One day last week I received an unexpected package in the mail that I thought, at first, was something that Kim had ordered for herself from Amazon.
We get a lot of stuff from Amazon.
Instead, after opening, it turned out to be a small book entitled On Tyranny, written by Yale professor Timothy Snyder and copyrighted in 2017. The book, which I'd heard of before, was gifted to me by a friend and fellow political compatriot from out of the clear blue sky. Apparently, my friend thought it was important enough for me to read.
The book is only 126 pages and about the size of your average Christmas card. Each page contains about three paragraphs of copy, so the book (or booklette?) can be read inside of two hours.
The subhead of the book is Twenty Lessons from the Twentieth Century, and the 20 chapters offer titles such as "Do Not Obey in Advance," "Defend Institutions," "Believe in Truth,""Be Calm When the Unthinkable Arrives," and "Be a Patriot."
You get the gist.
There are many comparisons to Nazi Germany within the pages, which is not surprising because Snyder's field of study is 20th century European political history. The first sentence in his book, in the prologue, reads "History does not repeat, but it does instruct." Nazi Germany thus becomes the primary example of tyranny for our times because Nazi Germany is still relatively fresh in our minds in terms of timeline. Nazism happened less than 100 years ago. There are still some people walking around the planet with serial numbers tattooed on their arms and impossible pain tattooed in their hearts.

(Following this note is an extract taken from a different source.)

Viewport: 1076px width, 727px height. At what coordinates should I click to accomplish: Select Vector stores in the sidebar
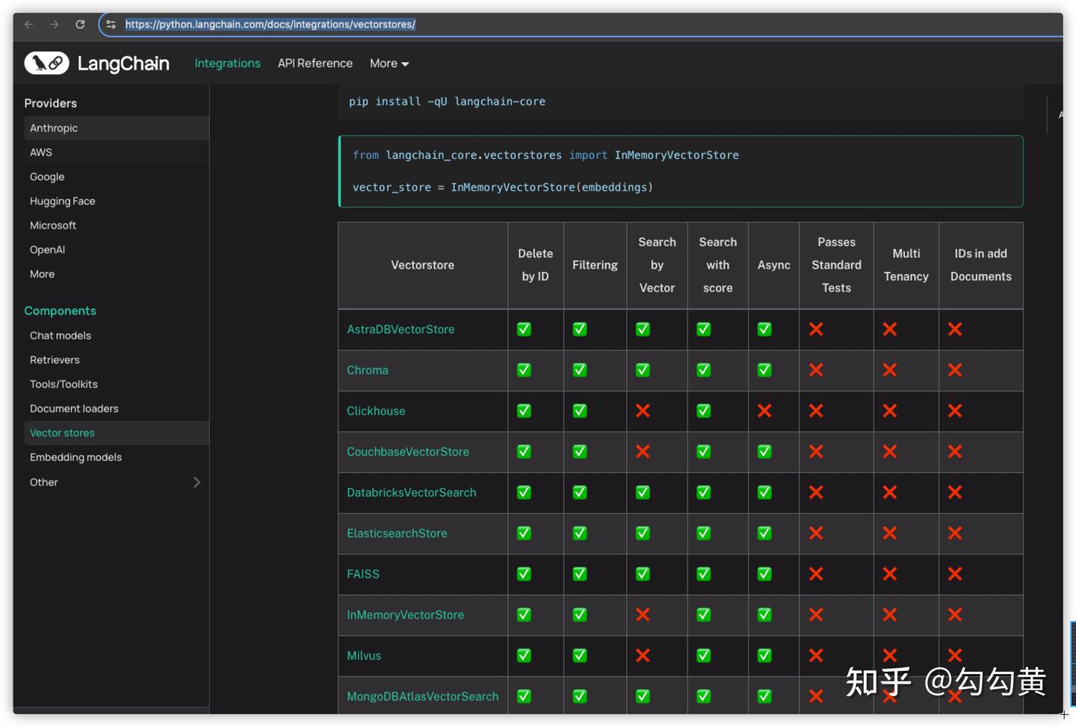click(x=62, y=433)
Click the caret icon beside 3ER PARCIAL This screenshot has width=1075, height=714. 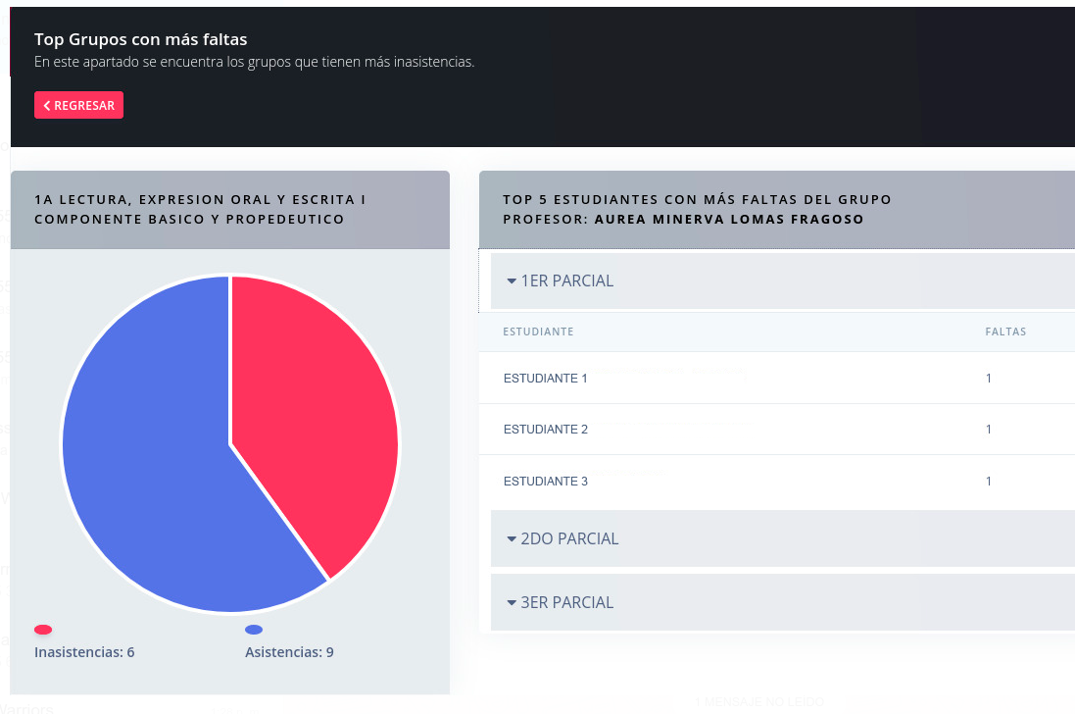[512, 603]
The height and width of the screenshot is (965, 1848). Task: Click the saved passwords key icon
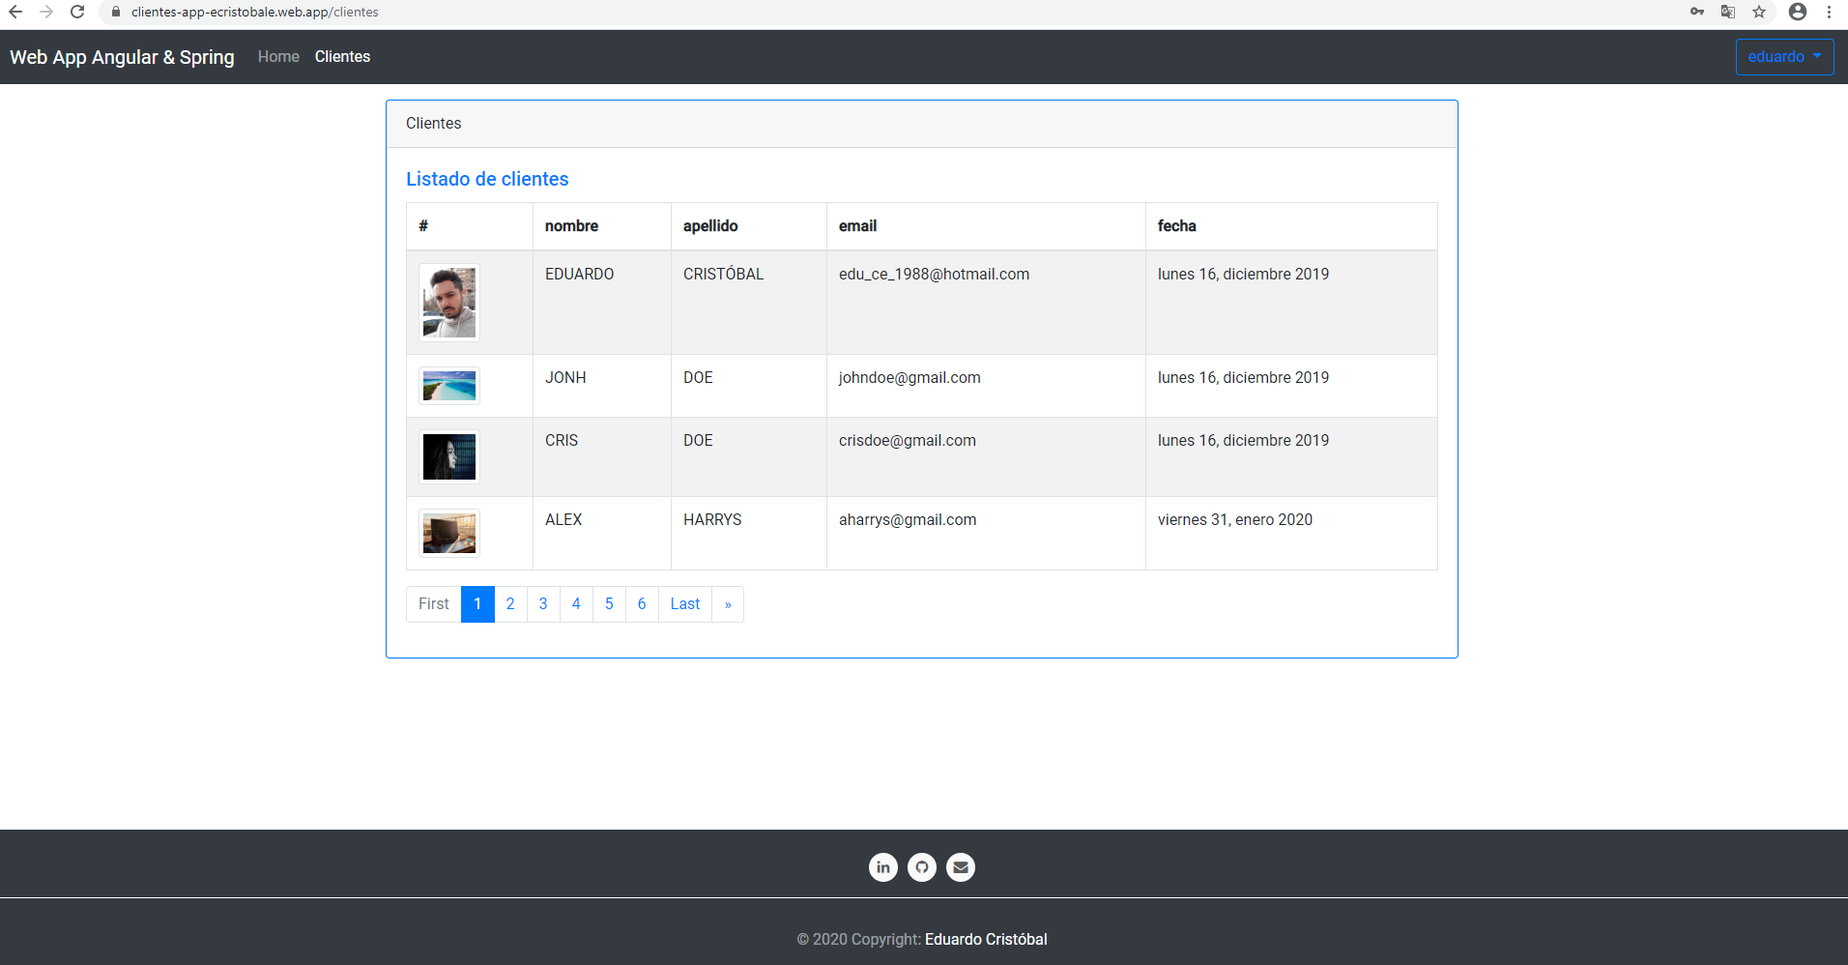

So the book can be instructive. You don't have to agree with all of it, or any of it. but as we enter the second nonconsecutive term of nonConstitutionalist Donald Trump as president, the book becomes something of a field manual for democracy.
We are less than two months away from Trump's inauguration and if we believe the very words that dribble from his mouth, we are two months away from the deportation of millions of migrants. We are two months away from detention camps. We are two months away from the U.S. military rounding up citizens seeking nothing else other than political amnesty from their own repressive governments.
We are two months away from the dismantling of the administrative state that has done a pretty good job of providing us freedom and security, about 248 years worth. Now all of that is in jeopardy.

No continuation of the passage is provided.